Congenital Scoliosis
Definition and Classification
The term "congenital scoliosis" refers to a spinal deformity caused by vertebrae that are not properly formed. This occurs very early in development--in the first six weeks of embryonic formation and often before the mother knows she is pregnant, and the cause is not known. Congenital scoliosis does not seem to run in families. Genetic studies to date have not yielded much evidence that this condition can be inherited. Although congenital scoliosis is often discovered during the infant or toddler period, in some children it does not appear until their adolescent years.

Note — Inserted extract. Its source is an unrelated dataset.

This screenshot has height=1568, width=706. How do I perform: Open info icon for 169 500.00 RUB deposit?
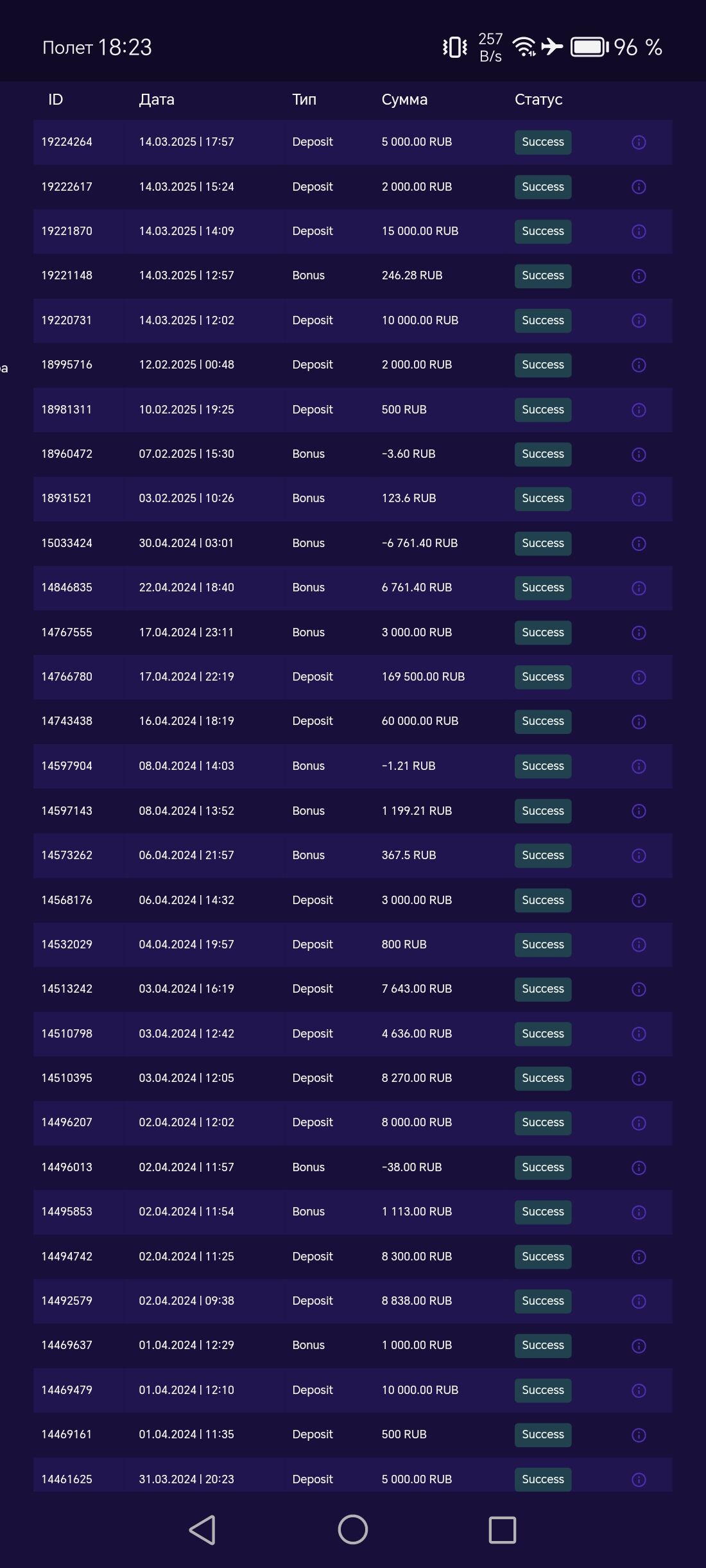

Pediatric spine surgeons describe congenital spinal anomalies based on which part of the vertebra is malformed or connected. Depending on the structure of the anomaly, the child may exhibit scoliosis (a curve to the right or left), kyphosis (round back), or lordosis (sway back). However, not all congenital anomalies fit neatly into these categories. There are often elements of more than one deformity, particularly scoliosis and kyphosis occurring together.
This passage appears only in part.